This study’s results indicate that areas with low socioeconomic status have higher levels of disease incidence. The association between variables indicative of poverty and TB incidence is widely documented6,12,16. A study conducted by Bossio et al. in Argentina found an association between increased prevalence, TB incidence and poor social and economic conditions12. Our study corroborates these findings, showing an association between the proportion of households with UBNI and TB incidence in the univariate model. In Argentina, this variable is considered an indicator of the households’ socioeconomic status, allowing for the definition of groups according to structural poverty, a more complex notion of poverty, which goes beyond insufficient income18. However, this association was not statistically significant in the MLR model. This may happen due to inherent limitations of this socioeconomic indicator’s composition19.

Other variables related to socioeconomic status (particularly relevant to Level 2 of the selected variables) remained significant in the final regression model.
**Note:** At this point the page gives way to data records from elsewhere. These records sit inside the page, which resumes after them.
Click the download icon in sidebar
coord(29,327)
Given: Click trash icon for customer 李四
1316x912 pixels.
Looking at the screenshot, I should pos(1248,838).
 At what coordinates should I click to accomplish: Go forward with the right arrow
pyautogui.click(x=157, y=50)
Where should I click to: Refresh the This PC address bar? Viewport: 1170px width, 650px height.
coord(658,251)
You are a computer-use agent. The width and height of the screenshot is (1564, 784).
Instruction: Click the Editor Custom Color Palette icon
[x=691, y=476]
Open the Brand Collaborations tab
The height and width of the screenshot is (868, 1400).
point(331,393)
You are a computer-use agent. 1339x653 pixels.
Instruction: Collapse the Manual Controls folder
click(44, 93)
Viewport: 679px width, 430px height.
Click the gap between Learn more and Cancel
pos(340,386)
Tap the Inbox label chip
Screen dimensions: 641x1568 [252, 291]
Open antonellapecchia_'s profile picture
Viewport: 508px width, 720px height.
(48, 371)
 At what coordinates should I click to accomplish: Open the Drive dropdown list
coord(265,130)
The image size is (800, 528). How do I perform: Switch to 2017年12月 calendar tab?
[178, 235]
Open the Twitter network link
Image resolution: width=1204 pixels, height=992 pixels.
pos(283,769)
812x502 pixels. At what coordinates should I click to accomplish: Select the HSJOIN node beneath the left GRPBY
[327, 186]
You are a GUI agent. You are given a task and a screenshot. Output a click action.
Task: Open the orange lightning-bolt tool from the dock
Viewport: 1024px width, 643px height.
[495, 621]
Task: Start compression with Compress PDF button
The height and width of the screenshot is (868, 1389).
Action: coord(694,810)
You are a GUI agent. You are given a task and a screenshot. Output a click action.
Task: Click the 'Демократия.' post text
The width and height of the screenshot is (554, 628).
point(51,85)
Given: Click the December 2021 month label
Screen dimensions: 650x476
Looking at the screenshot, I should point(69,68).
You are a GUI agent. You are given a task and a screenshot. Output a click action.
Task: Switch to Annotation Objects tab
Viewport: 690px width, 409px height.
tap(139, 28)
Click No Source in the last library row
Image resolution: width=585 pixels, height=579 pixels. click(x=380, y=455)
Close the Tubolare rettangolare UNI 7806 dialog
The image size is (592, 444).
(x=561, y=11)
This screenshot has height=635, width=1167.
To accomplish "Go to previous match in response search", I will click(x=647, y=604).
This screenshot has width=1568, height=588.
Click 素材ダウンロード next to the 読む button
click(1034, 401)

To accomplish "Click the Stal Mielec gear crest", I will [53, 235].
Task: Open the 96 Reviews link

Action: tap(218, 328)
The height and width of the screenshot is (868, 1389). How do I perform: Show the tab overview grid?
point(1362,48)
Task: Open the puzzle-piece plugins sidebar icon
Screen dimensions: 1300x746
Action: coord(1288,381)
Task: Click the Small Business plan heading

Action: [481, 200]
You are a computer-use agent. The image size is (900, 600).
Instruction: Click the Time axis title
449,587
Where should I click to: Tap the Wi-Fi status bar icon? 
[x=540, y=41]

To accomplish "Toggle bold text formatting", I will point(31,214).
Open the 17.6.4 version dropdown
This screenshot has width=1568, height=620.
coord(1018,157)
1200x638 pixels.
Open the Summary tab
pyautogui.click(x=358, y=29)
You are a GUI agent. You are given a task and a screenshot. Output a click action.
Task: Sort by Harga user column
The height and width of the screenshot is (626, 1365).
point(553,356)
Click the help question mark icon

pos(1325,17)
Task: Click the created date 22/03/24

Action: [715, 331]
An example is the proportion of households with overcrowding, which is one of the UBNI components. This study corroborates existing research showing a significant association between the occurrence of pulmonary TB and overcrowding20,21. This may be explained by the fact that the association between overcrowding and TB incidence is stronger than the relationship between its incidence and the variable proportion of households with UBNI, thus leaving it displaced in the final model. This association may be explained in terms of the disease’s mode of transmission22. TB is transmitted by air and overcrowding facilitates greater transmission. This risk can increase among people living in adverse socioeconomic conditions where the possibilities of adequate ventilation are reduced. Souza et al.23 conducted a study in the city of Olinda, Brazil, constructing an index of social deprivation. This included the “average number of people per bedroom”, a factor strongly related to TB transmission. The authors concluded that there was a strong association between social deprivation and TB emergence, highlighting the priority groups and areas requiring intervention. In a literature review, Lönnroth et al. suggested thatovercrowding was associated with a high risk of TB transmission7. The evidence indicates that this association is influenced by other factors linked to housing conditions and to the characteristics of individuals, such as malnutrition and socioeconomic disadvantages22.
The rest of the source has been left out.